WOOSTER, Ohio – The Ohio Light Opera’s 41st season kicks off with a classic Broadway musical,    “South Pacific,” this Saturday, June 15, then offers its traditional wide variety of shows—seven in all that rotate throughout the season, which runs through Saturday, Aug. 10—on stage at The College of Wooster’s Freedlander Theatre.
Often cited as a hidden gem, the OLO is revered by theatre enthusiasts from around the nation, and even the world, and serves as the only such company in North America that runs seven fully-staged productions with up to 40-member casts and a full orchestra, in a repertory season, according to Laura Neill, executive director of the OLO.
“(At) a time when the classic performing arts are struggling to maintain the public’s attention and on private support, the OLO continues to lead the way in ensuring that our national and international lyric theater legacy remains vibrant and accessible to today’s audiences. This commitment is no better illustrated than by this season’s slate of OLO shows,” Neill stated to the local media. She also noted that the 2019 productions will showcase more dance than in the past.
Here’s a quick rundown of this year’s shows:

  • “South Pacific,” last produced by the OLO in 2004, is the well-known musical by Richard Rodgers and Oscar Hammerstein II about two parallel love stories threatened by racial prejudice with the backdrop of World War II. The original production won the 1950 Tony Award for best musical.
  • “Girl Crazy,” which makes its OLO debut on Thursday, June 20, and its hit song “I Got Rhythm” may also be familiar to regular theatregoers. A 1930 comedy by George and Ira Gershwin, it captures the Roaring Twenties in a tale of a Danny Churchill, a New Yorker who is sent to Arizona by taxi to manage a family ranch and settle down, but instead he turns it into a wild casino, featuring a throng of chorus girls.
  • “Into the Woods,” also new to the Freedlander Theatre stage, will open on Thursday, June 27. Premiered on Broadway in 1987 and composed by Stephen Sondheim, the unique plot intertwines a baker and his wife, whom are childless due to a witch’s curse, and several familiar fairytale characters.
  • “The Pirates of Penzance,” returning to the OLO on Wednesday, July 3, is a nod to the company’s early years when they strictly performed William Gilbert and Arthur Sullivan selections. The 1879 crowd-pleasing comic opera follows Frederic, a pirate apprentice, who after serving out his duty, joins the police force, in part to avenge his old mates, and in the process falls in love with Mabel, whose father is the target of a pirate revenge plot himself.
  • “Music in the Air,” a new OLO offering, will premiere on Thursday, July 11. Hammerstein’s story, with music by Jerome Kern, features a young Bavarian couple in the 1930s traveling to Munich in hopes of getting a song published, but they run into problems—both romantic and otherwise—along the way.
  • “The Devil’s Rider” is not only making its OLO debut, but its U.S. premiere on Wednesday, July 17. The rare production, with music by composer Emmerich Kálmán, includes 19th-century Austria-Hungary political intrigue as Sándor, a Hungarian riding master, falls in love with the daughter of his political opponent.
  • “Perchance to Dream,” originally written by Ivor Novello, will be the fifth OLO show to debut this year Wednesday, July 24. The title is taken from a quotation in William Shakespeare’s “Hamlet,” while the intriguing plot follows the flirtations, quarrels, and tragedies of three sets of characters who inhabited the same mansion in England over a 127-year period.
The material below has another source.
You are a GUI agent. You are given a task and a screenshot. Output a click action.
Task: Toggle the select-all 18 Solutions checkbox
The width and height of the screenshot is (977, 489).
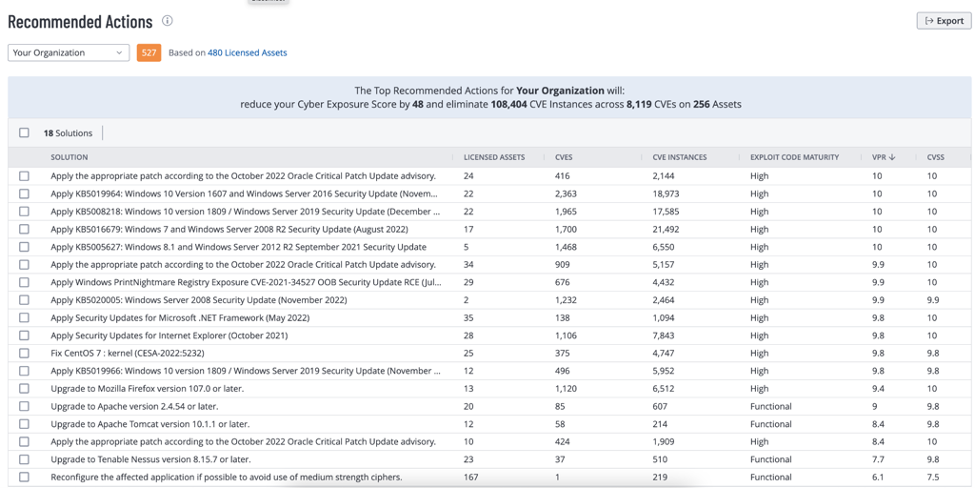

All seven shows will be performed the week of July 30-Aug. 3, and there will be several other special events, such as “Kids Day” July 3 and the downtown “Pops Concert” July 4.
The OLO is the resident professional company of The College of Wooster. To order tickets and/or for more information, please visit OhioLightOpera.org or call the box office at (330) 263-2345.

Posted in News on June 14, 2019.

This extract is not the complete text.